So you want to write a best-seller thriller and you want some tips.
You might take a look at Coma.
If you are not among the 100 million or so readers who have purchased books by Dr. Robin Cook ’62, then, briefly, Coma was a runaway best seller turned movie that he wrote early in his career. It established this physician-writer as the creator of the medical thriller genre. It was not, however, his first book.
Cook told a Reunion and Commencement seminar audience that the origins of his writing career lie in his Wesleyan years. He pursued a science-oriented pre-med curriculum, but decided to write an honors thesis in an area in which he had taken no courses. His thesis adviser, a Harvard professor spending a sabbatical at Wesleyan, loaded him down with books to read and suggested that they work together closely. Cook had a different idea: he wanted to do this project on his own.
“The school didn’t know it, but I went ahead and did a distinction thesis without ever going back to that office. It gave me the idea that I actually could write something.”
The next step in his writing career came courtesy of the U.S. Navy. He had been drafted after his surgical residency for service aboard a submarine. “If you want to write, I recommend submarines,” he said. “The sun doesn’t come up; it doesn’t go down.”
Cook surely belongs to an unusual coterie of writers, possibly consisting of just one, who typed a manuscript during a 13-day stay in a decompression chamber, all the while listening to fellow divers play country music (which he grew to detest). Year of the Intern was published and delivered a critical look at medical school education, but the book didn’t sell as well as he had hoped.
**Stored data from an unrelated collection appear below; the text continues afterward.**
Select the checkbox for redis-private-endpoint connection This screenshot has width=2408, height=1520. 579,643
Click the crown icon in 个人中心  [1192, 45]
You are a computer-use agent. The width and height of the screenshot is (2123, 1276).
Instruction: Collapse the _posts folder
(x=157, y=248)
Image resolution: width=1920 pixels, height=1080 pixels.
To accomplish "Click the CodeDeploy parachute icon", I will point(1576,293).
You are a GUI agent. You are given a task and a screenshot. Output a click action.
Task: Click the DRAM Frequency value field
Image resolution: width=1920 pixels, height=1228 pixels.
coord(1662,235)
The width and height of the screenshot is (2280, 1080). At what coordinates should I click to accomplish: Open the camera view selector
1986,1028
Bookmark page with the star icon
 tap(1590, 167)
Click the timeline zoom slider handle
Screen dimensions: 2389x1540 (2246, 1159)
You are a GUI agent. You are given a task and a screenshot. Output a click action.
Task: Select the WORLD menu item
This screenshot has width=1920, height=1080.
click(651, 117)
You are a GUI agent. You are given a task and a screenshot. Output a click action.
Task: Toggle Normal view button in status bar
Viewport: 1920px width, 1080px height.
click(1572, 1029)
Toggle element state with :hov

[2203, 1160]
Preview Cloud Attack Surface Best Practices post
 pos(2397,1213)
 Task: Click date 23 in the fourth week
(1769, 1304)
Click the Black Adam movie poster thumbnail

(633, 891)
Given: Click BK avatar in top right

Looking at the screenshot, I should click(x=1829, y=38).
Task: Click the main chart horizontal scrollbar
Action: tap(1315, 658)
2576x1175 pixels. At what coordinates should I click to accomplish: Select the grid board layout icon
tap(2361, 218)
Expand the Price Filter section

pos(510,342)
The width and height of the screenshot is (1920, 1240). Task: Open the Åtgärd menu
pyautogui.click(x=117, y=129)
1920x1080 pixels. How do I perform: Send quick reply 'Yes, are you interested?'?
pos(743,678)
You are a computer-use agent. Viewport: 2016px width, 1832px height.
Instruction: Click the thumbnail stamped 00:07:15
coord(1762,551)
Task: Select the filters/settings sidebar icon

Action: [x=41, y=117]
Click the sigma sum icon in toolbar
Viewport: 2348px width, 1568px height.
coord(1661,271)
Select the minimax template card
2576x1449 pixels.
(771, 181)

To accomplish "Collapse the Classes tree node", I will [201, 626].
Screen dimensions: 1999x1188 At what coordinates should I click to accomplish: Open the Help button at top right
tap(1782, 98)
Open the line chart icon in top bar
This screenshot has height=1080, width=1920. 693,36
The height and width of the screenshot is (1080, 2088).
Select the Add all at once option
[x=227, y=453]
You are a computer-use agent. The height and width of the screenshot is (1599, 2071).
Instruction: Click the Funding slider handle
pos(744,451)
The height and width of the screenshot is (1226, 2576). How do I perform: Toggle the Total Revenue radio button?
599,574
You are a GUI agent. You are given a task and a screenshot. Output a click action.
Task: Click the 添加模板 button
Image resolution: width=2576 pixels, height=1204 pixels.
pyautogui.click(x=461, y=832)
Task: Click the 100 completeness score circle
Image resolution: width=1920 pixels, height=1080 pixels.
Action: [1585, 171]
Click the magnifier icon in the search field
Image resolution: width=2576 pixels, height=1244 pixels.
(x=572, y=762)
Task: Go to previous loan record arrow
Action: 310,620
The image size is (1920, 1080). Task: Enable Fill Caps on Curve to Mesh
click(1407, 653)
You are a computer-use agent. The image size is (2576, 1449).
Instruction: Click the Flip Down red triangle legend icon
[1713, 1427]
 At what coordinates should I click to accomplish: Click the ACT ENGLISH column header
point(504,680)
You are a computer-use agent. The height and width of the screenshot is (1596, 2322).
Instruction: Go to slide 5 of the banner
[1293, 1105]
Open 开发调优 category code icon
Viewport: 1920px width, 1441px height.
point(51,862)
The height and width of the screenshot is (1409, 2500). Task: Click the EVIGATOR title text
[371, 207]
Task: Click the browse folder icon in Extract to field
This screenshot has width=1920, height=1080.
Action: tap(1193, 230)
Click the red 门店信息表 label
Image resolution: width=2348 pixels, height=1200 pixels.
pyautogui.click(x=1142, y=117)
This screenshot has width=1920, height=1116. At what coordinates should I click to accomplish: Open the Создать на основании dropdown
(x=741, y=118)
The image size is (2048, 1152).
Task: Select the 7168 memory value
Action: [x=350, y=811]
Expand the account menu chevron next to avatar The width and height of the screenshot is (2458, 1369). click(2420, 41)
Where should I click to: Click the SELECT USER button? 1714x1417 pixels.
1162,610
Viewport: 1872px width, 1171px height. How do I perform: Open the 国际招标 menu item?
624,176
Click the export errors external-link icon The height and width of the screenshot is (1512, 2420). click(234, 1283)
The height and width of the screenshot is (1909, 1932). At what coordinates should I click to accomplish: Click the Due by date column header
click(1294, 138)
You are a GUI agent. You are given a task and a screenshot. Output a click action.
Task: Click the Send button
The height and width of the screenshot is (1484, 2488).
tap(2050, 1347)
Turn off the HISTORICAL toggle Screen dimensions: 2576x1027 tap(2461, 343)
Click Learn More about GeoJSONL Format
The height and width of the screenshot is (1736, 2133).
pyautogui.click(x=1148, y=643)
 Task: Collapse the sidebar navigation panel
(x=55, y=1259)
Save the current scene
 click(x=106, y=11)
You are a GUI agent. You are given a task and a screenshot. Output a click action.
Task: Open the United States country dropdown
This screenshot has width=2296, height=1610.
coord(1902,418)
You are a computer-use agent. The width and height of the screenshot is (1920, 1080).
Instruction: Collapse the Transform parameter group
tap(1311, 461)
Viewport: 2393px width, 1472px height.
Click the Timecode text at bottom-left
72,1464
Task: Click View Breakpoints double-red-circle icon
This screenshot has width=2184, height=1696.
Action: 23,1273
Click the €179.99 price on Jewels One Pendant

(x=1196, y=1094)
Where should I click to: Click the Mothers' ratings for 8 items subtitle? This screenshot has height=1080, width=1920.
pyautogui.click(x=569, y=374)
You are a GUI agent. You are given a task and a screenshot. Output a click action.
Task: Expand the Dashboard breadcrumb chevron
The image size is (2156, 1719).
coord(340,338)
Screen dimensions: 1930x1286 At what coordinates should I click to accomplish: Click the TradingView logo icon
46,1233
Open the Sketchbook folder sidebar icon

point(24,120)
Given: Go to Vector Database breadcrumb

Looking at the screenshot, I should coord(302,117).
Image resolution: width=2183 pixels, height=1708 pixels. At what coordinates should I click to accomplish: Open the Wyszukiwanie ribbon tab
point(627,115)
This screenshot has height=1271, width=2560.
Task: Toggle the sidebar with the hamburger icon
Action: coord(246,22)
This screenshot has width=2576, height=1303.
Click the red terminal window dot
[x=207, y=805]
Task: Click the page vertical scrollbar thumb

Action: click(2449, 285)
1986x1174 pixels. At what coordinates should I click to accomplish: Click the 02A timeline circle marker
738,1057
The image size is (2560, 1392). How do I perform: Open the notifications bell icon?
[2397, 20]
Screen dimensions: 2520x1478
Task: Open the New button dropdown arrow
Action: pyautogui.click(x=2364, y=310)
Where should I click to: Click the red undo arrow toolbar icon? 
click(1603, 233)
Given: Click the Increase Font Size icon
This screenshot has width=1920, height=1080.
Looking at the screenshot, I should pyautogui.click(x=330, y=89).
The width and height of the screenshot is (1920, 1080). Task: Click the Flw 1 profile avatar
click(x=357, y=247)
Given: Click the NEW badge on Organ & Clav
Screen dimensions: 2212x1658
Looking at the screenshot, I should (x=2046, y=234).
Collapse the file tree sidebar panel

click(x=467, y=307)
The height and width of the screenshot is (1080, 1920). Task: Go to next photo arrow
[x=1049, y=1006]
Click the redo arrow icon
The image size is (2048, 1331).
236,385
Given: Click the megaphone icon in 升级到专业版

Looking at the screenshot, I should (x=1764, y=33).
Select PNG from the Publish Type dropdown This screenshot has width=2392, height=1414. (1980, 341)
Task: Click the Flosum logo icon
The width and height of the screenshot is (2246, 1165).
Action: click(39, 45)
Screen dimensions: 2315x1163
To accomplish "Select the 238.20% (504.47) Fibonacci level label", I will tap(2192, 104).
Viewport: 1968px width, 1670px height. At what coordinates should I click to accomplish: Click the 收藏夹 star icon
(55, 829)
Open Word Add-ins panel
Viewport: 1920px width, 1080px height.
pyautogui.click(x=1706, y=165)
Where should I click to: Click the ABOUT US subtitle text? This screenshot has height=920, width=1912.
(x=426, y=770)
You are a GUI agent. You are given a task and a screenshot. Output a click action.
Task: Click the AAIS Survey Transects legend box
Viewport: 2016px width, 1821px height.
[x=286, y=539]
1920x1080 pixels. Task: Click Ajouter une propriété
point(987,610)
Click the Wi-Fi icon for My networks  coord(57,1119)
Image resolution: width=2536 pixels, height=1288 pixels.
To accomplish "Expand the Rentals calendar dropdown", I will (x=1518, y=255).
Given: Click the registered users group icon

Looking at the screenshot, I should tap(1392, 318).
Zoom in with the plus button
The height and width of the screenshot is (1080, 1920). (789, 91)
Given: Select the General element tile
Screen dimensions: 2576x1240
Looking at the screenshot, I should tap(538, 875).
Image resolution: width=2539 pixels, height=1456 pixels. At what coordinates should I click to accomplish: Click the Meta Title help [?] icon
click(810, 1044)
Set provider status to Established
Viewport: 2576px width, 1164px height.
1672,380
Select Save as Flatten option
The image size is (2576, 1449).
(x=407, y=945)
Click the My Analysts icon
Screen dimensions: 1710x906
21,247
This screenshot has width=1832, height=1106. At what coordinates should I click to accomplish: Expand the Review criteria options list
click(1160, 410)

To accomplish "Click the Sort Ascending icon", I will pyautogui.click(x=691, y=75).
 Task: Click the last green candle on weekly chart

Five years elapsed before the publication of Coma. During that time he studied the publishing industry, read numerous best sellers, and wrote television screenplays. From these experiences he gained a much surer sense of how to engage readers in suspense. All of the techniques he learned are embedded in Coma. He also developed a conviction that his books should go beyond entertainment and educate the public on important scientific and medical issues of the day.
Since then Cook has regularly turned out novels with titles such as Sphinx, Fever, Outbreak, Vital Signs, Fatal Cure, Toxin, Vector, Marker, and many more. All of them, he said, require more research than many people envision. For example, several of his works feature the protagonist Jack Stapleton, a pathologist (and Cook’s alter ego). To understand how medical examiners work, Cook not only spent time at morgues in Miami and in New York, he also took a course in forensic pathology.
Lest any aspiring writers think that the process of writing becomes easy, Cook had this curious admission. “I have a crisis of confidence every time I start a new book. I think of myself very strongly as a doctor who is struggling to write rather than as a writer who happens to be a doctor.”